In 1942, Killeen mayor R.T. Polk declared April 18 Bob Gray Day and every mayor since has done so on an annual basis. Gray Street in Killeen was also renamed in his honor. Veterans of Foreign Wars Post 9192 in Killeen is named the Bob Gray VFW Post.

In 1944, character actor Robert Mitchum would portray Gray in the movie 30 Seconds over Tokyo.

In 1948, the Air Force named Robert Gray Air Force Base, near Fort Hood, Texas after him. The base was handed over to the Army in 1963 and became Robert Gray Army Air Field.

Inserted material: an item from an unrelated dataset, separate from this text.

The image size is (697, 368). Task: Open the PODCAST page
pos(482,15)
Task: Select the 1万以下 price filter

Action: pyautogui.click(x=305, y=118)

== Awards and decorations ==
His decorations include:

United States Army Air Forces pilot badge
| Distinguished Flying Cross |  |  |  |  |  | Purple Heart |  |  |  |  |  |
| Air Medal |  |  |  | American Defense Service Medal |  |  |  | Asiatic-Pacific Campaign Medal w/ two 3⁄16" bronze stars |  |  |  |
| World War II Victory Medal |  |  |  | Republic of China Medal of the Armed Forces A-1 |  |  |  | Republic of China War Memorial Medal |  |  |  |

His Distinguished Flying Cross citation reads:

The President of the United States of America, authorized by Act of Congress, July 2, 1926, takes pleasure in presenting the Distinguished Flying Cross to First Lieutenant (Air Corps) Robert Manning Gray, United States Army Air Forces, for extraordinary achievement as Pilot of a B-25 Bomber of the 1st Special Aviation Project (Doolittle Raider Force), while participating in a highly destructive raid on the Japanese mainland on 18 April 1942. First Lieutenant Gray with 79 other officers and enlisted men volunteered for this mission knowing full well that the chances of survival were extremely remote, and executed his part in it with great skill and daring. This achievement reflects high credit on himself and the military service.